# WHAT THIS TASK INVOLVES
Your copy of the entries below should hold exactly the lines from the one containing "View the 闲逸 trader entry" to the one containing "Task: Toggle underline", inclusive, and no pictures.

WORKING DATA section start

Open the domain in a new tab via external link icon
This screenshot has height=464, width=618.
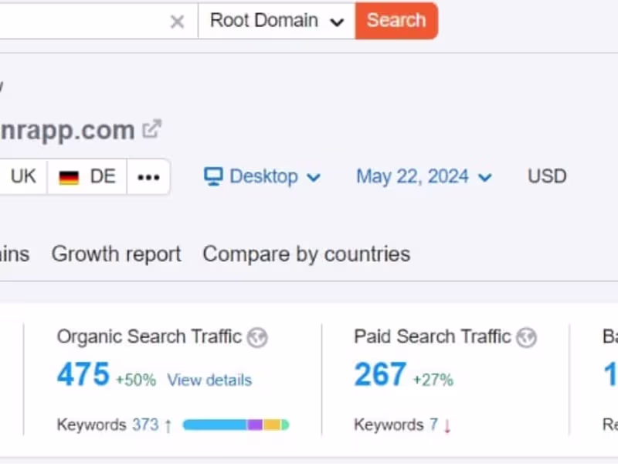point(152,128)
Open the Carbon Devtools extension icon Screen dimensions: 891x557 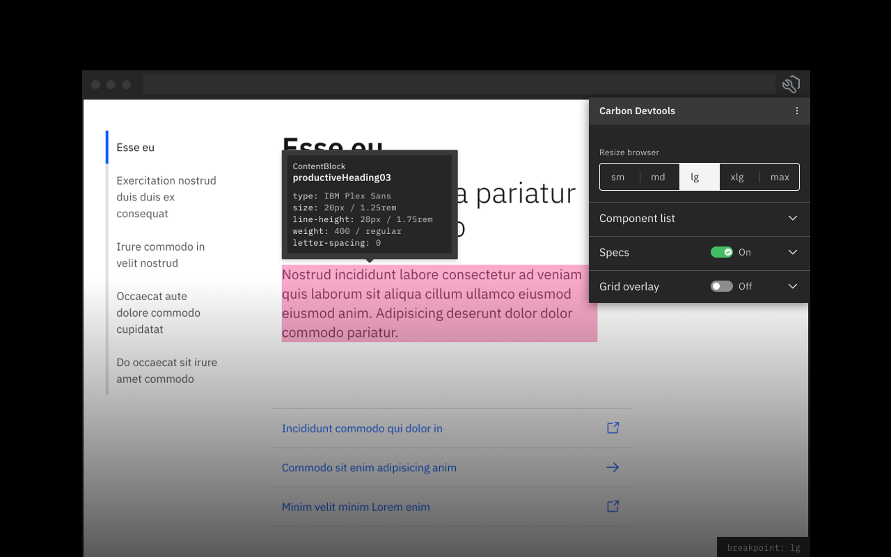tap(791, 84)
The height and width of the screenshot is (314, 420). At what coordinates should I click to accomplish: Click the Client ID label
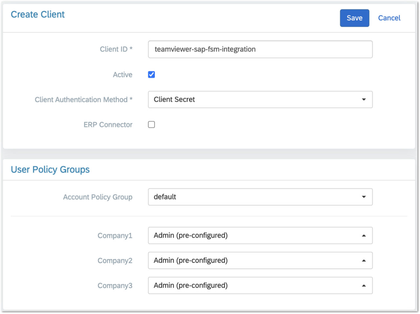[116, 49]
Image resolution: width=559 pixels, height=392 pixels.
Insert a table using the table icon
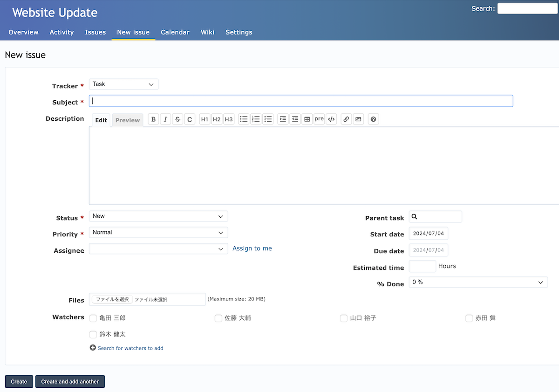pyautogui.click(x=307, y=119)
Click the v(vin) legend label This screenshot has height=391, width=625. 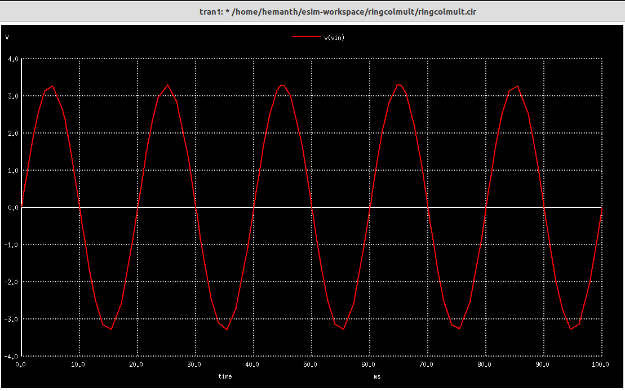(x=334, y=37)
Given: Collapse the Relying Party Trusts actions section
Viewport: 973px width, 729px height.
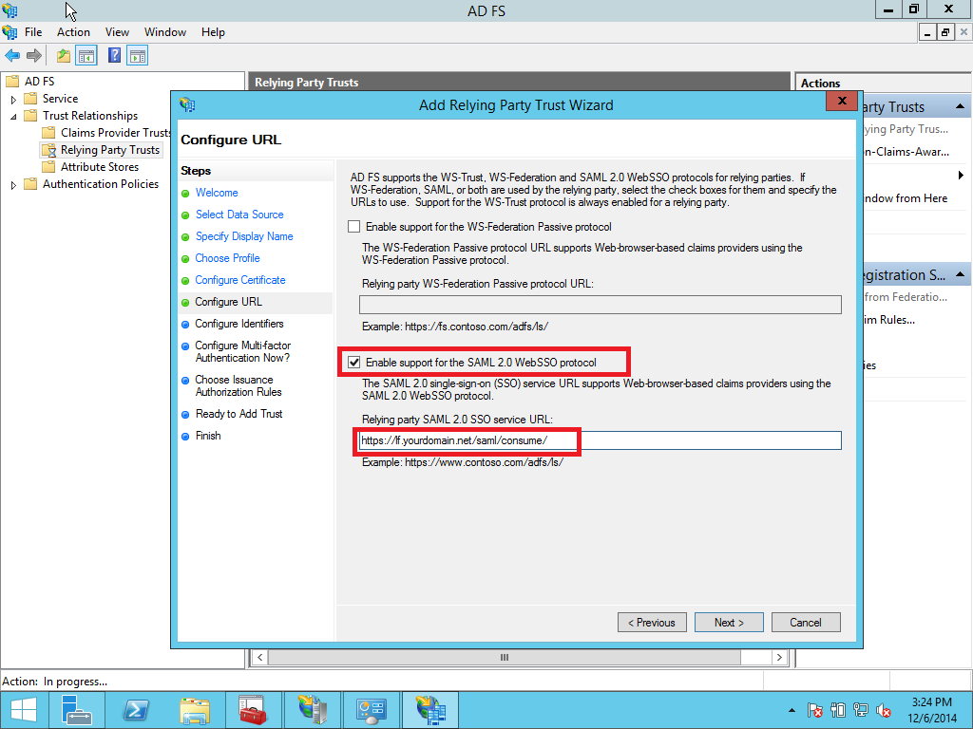Looking at the screenshot, I should [959, 106].
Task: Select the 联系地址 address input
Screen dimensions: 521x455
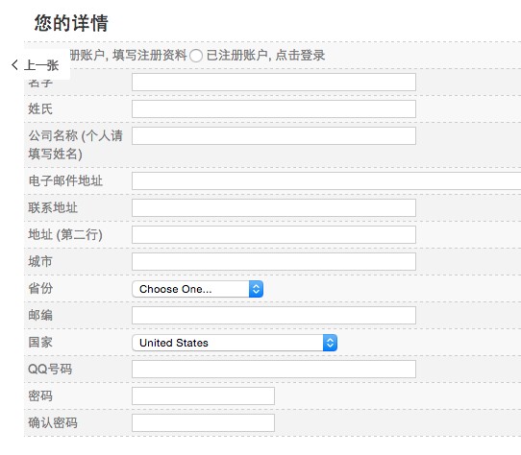Action: pyautogui.click(x=274, y=207)
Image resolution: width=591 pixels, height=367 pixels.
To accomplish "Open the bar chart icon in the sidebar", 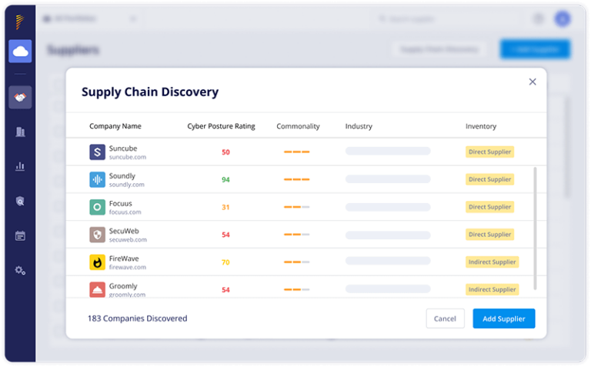I will [20, 166].
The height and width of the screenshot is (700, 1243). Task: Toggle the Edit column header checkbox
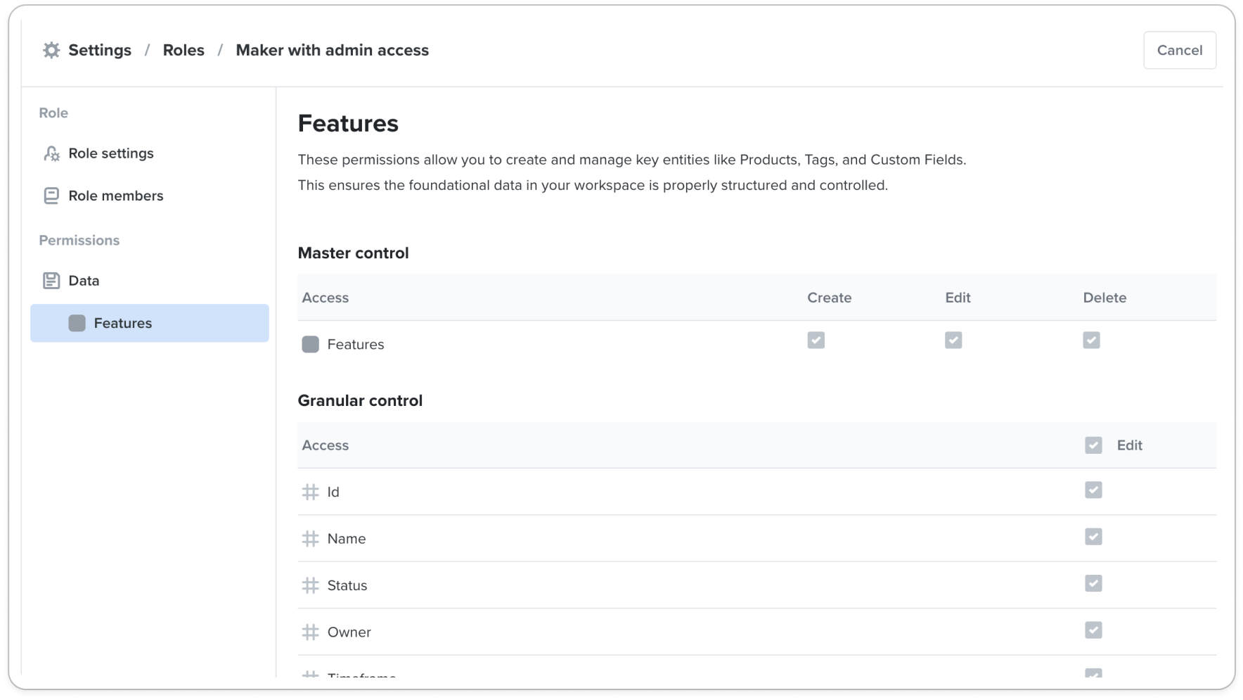(1093, 445)
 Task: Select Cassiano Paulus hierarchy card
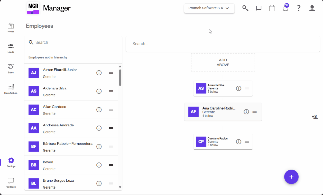click(x=217, y=142)
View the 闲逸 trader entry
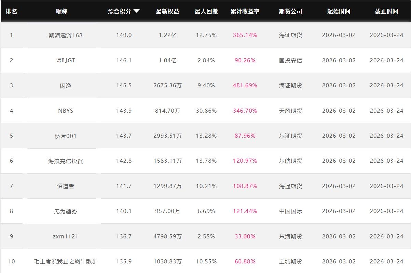The height and width of the screenshot is (273, 411). (66, 86)
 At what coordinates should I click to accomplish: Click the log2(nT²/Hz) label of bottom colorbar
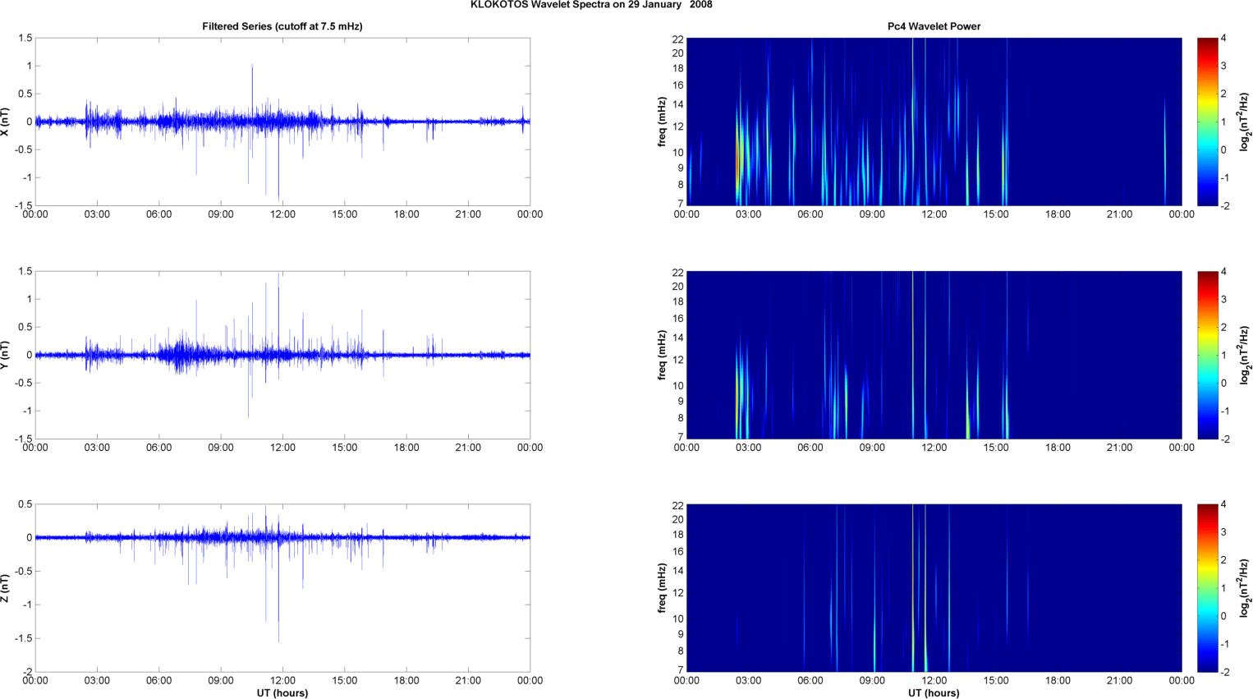pos(1245,588)
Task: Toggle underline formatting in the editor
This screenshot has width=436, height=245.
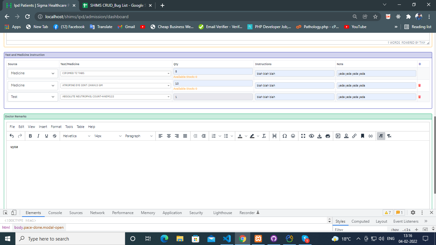Action: 47,136
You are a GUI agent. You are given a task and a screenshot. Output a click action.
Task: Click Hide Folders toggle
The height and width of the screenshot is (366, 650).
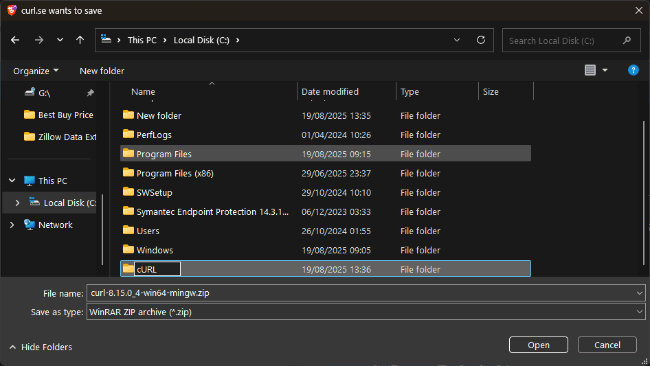click(41, 347)
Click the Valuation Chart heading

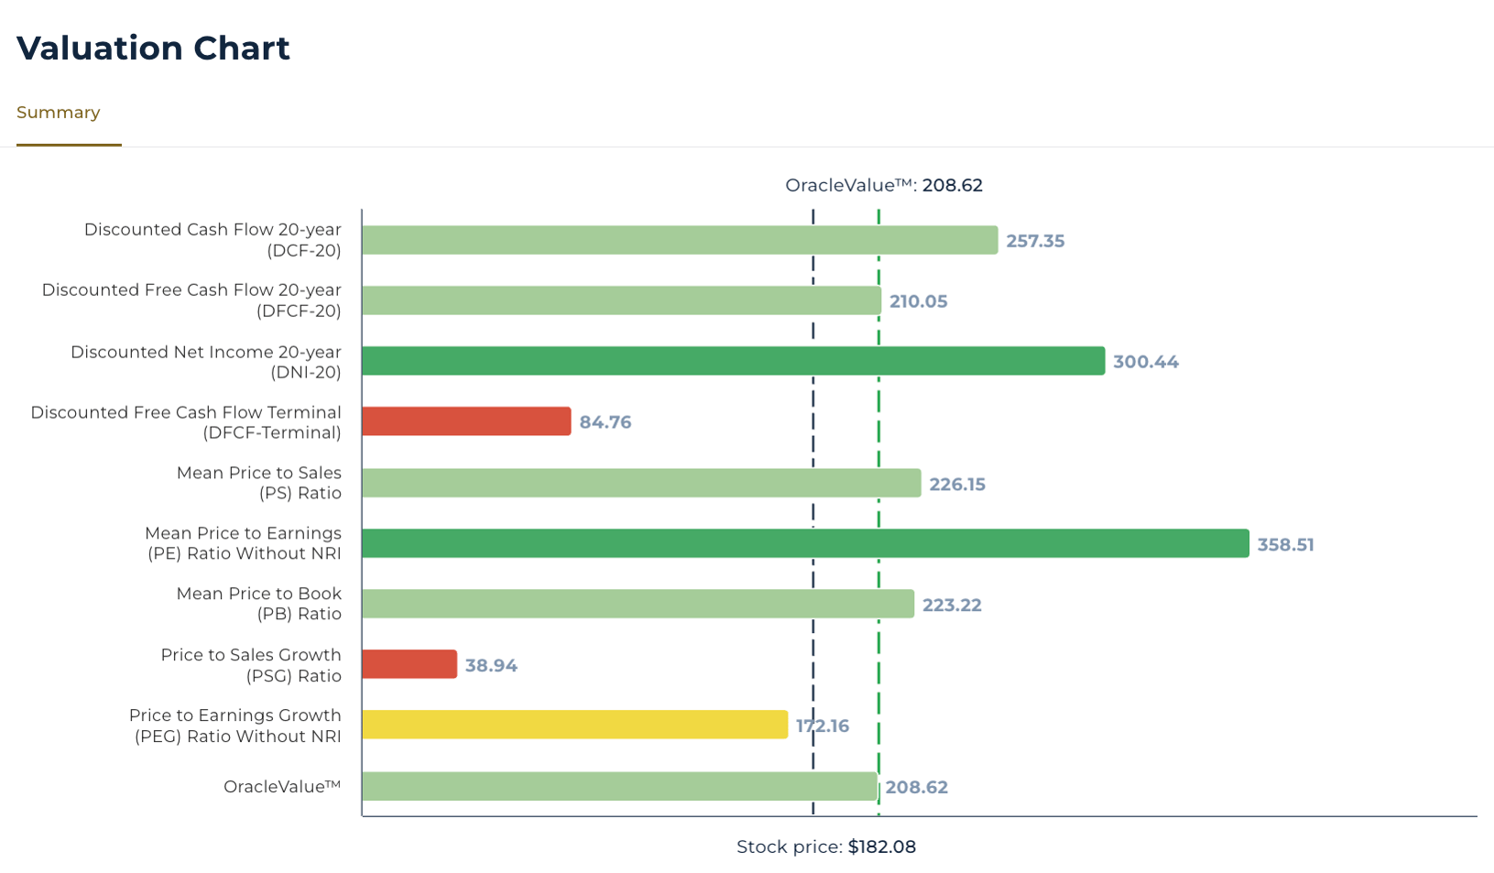[153, 48]
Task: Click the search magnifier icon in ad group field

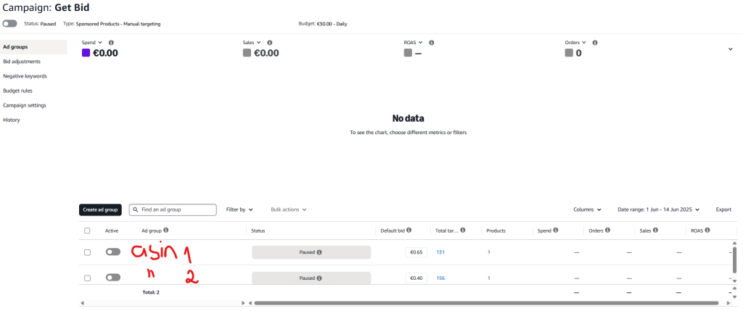Action: click(x=136, y=210)
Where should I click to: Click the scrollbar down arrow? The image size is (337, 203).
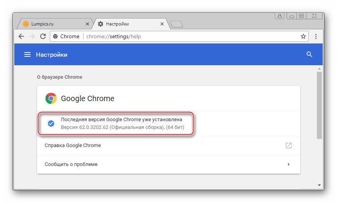pos(319,185)
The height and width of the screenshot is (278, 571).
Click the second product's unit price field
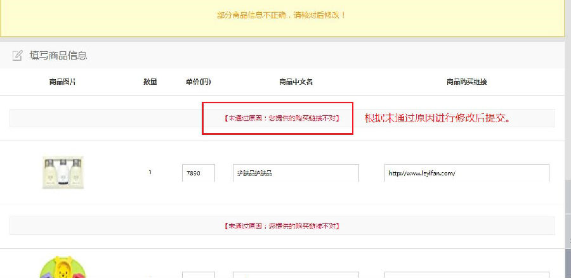tap(198, 275)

WORKING DATA section end

# SOLUTION FOR THIS EXERCISE
View the 闲逸 trader entry
The height and width of the screenshot is (273, 411). (66, 86)
 At what coordinates should I click to accomplish: Click the log2(nT²/Hz) label of bottom colorbar
pos(1245,588)
Task: Toggle underline formatting in the editor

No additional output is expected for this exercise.